Note that the NDVI semi-variance data could only be derived for 189 of the 207
species in our dataset because the scale of semi-variance data was too coarse to be
relevant for ungulates with small species ranges, such as small-island endemics.
Data analysis. Data were analysed in R v.3.6.1 (ref. 66). All phylogenetic
analyses used the consensus tree as described above. First, to test whether these
characteristics are heritable across the ungulate phylogeny, we calculated multiple
indices of phylogenetic signal for all characters using the packages phytools
v.0.7-70 and adephylo v.1.1-1167,68. Then, to determine the manner in which these
characters evolved, we fitted evolutionarily explicit and non-evolutionary models
of character change across the phylogeny (white noise, star Brownian motion
(BM), BM, early burst, Ornstein–Uhlenbeck) for each character using the package
geiger v.2.0.7 and compared Akaike information criterion (AICc) support values to
select the best-fitting model69 (Supplementary Table 2).

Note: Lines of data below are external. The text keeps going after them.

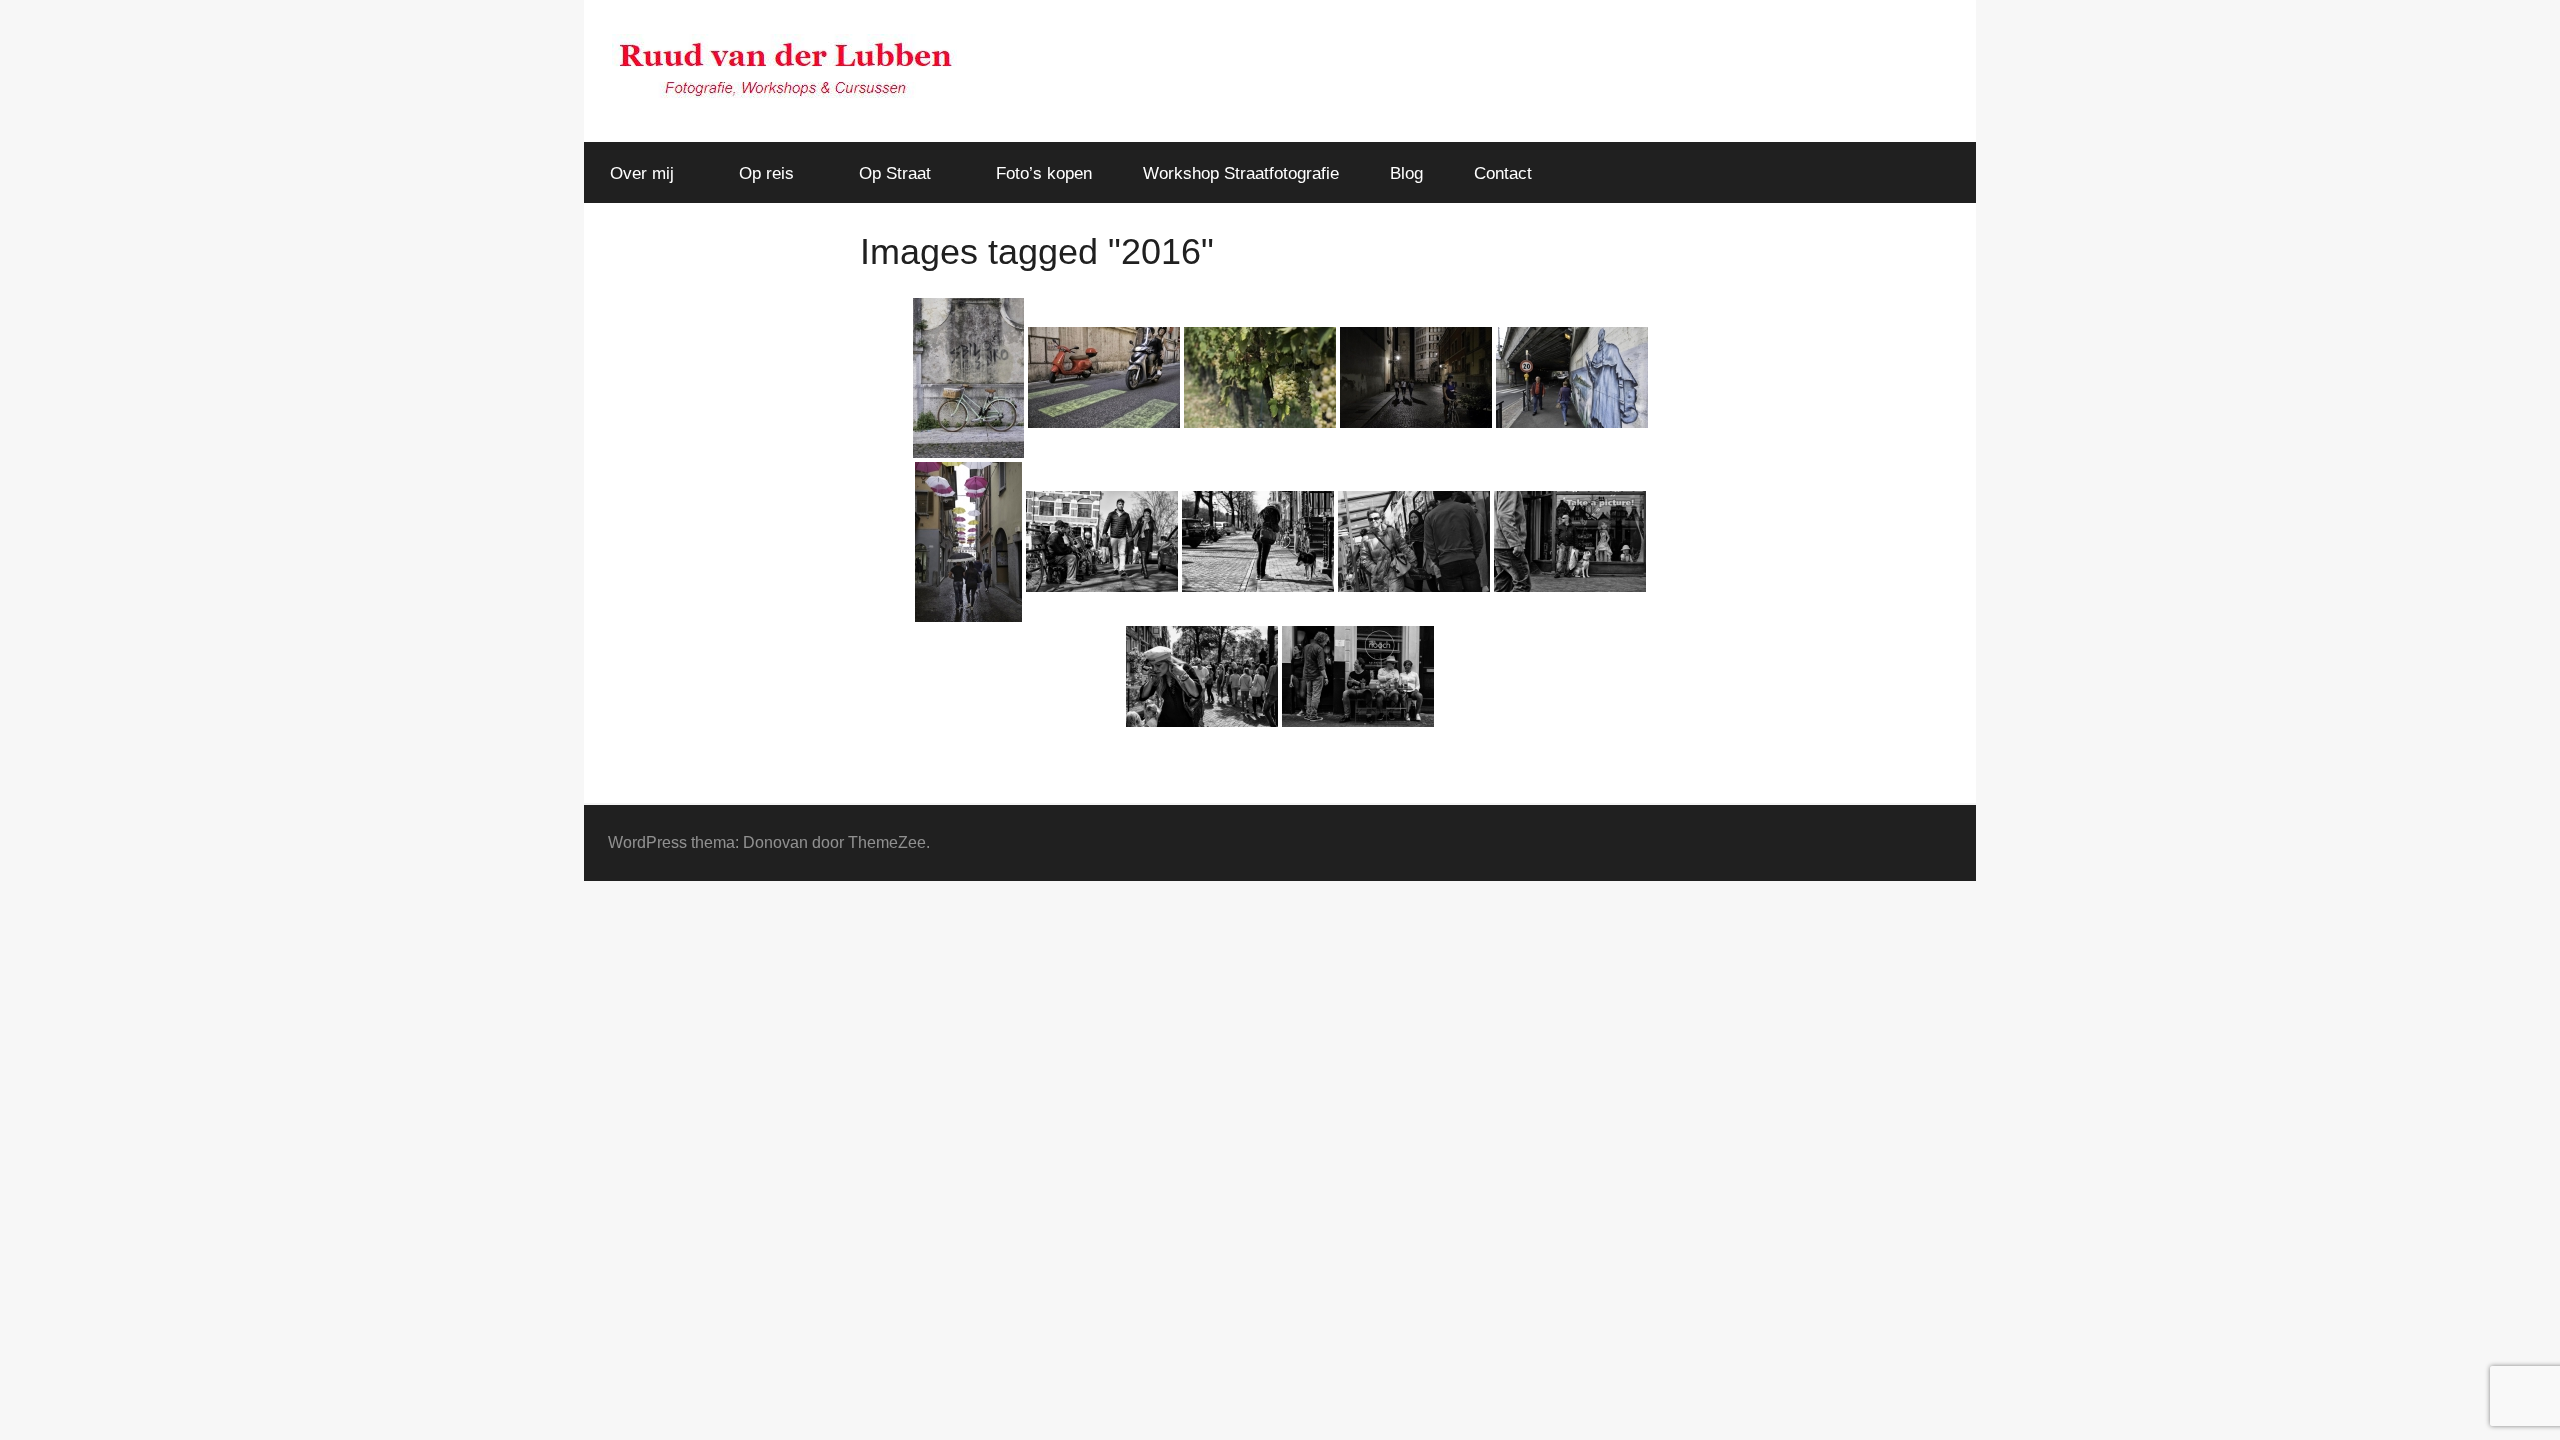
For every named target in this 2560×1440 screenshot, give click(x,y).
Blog (1406, 173)
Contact (1503, 173)
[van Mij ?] (1258, 541)
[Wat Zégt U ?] (1202, 676)
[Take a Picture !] (1570, 541)
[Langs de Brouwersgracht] (1102, 541)
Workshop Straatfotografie (1241, 173)
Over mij (642, 173)
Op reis (766, 173)
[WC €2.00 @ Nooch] (1358, 676)
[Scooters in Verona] (1104, 377)
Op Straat (895, 173)
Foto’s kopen (1044, 173)
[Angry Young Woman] (1414, 541)
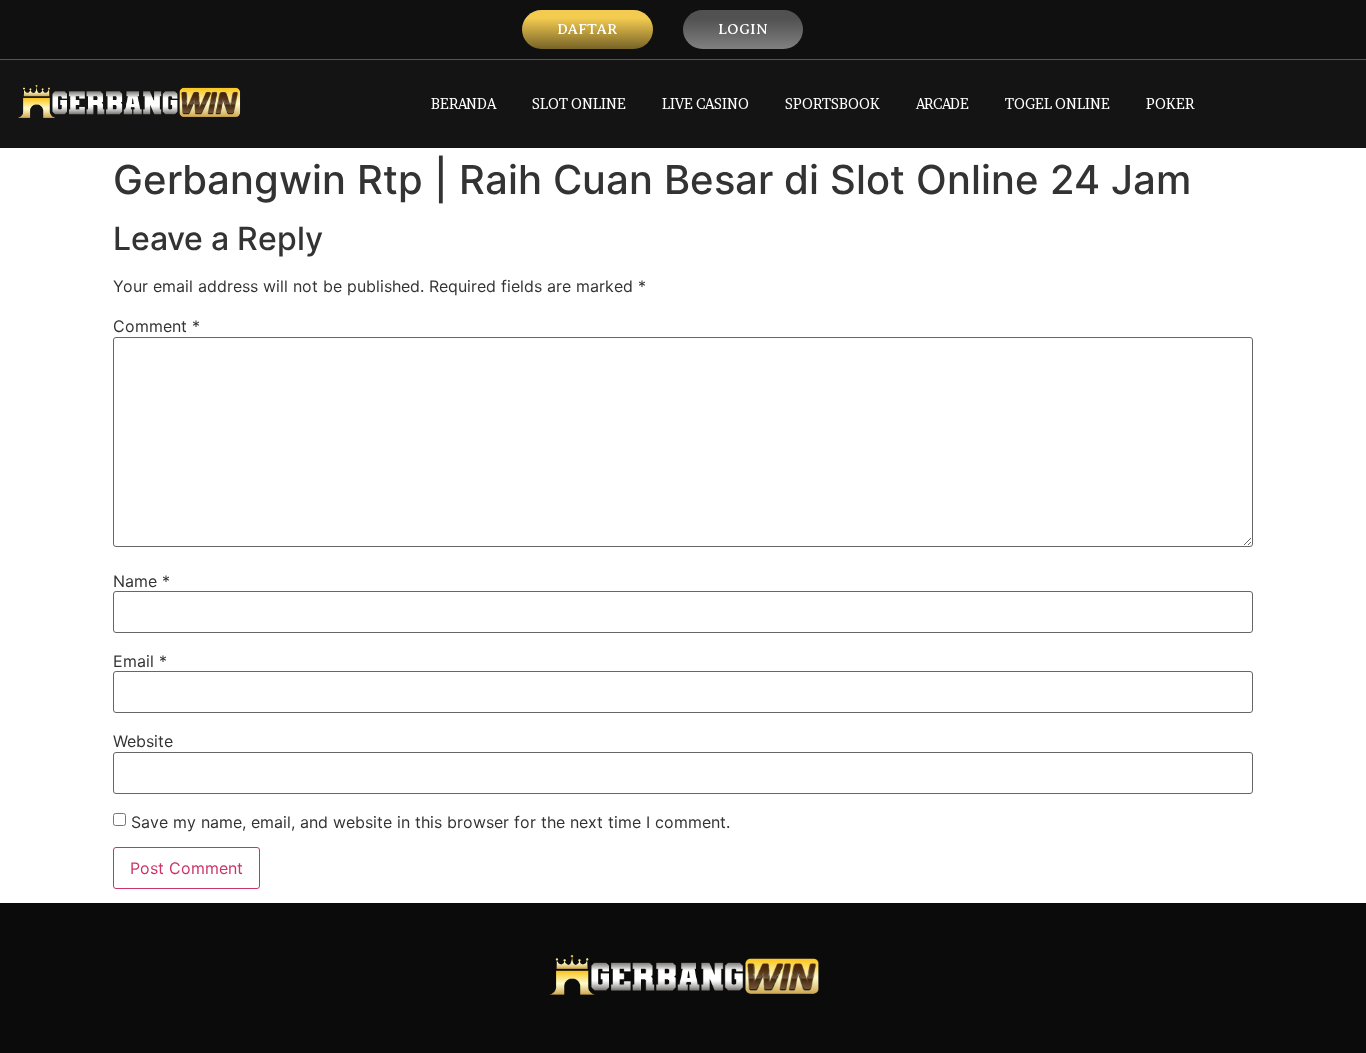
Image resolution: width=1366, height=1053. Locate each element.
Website (143, 741)
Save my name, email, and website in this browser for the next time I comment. (430, 822)
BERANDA (463, 103)
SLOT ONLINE (579, 103)
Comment (156, 326)
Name (141, 581)
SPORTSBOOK (832, 103)
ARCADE (942, 103)
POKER (1170, 103)
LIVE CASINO (705, 103)
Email (140, 661)
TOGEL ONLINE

Next, to evaluate how each of these characteristics changed over the course
of ungulate evolution, we estimated ancestral character states across the tree
from the species tip data (Supplementary Table 3). For continuous characters,
we used maximum likelihood estimations implemented in phytools67, employing
the evolutionary model of character change with the lowest AICc score based on
the above model selection (Supplementary Table 2). Therefore, the best-fitting
Ornstein–Uhlenbeck models from the above model selection were used to estimate
grass dependence, body mass and latitude across the ungulate phylogeny (Fig. 3).
To estimate migration (a binary character), we performed stochastic character
mapping in phytools with 1,000 simulations67.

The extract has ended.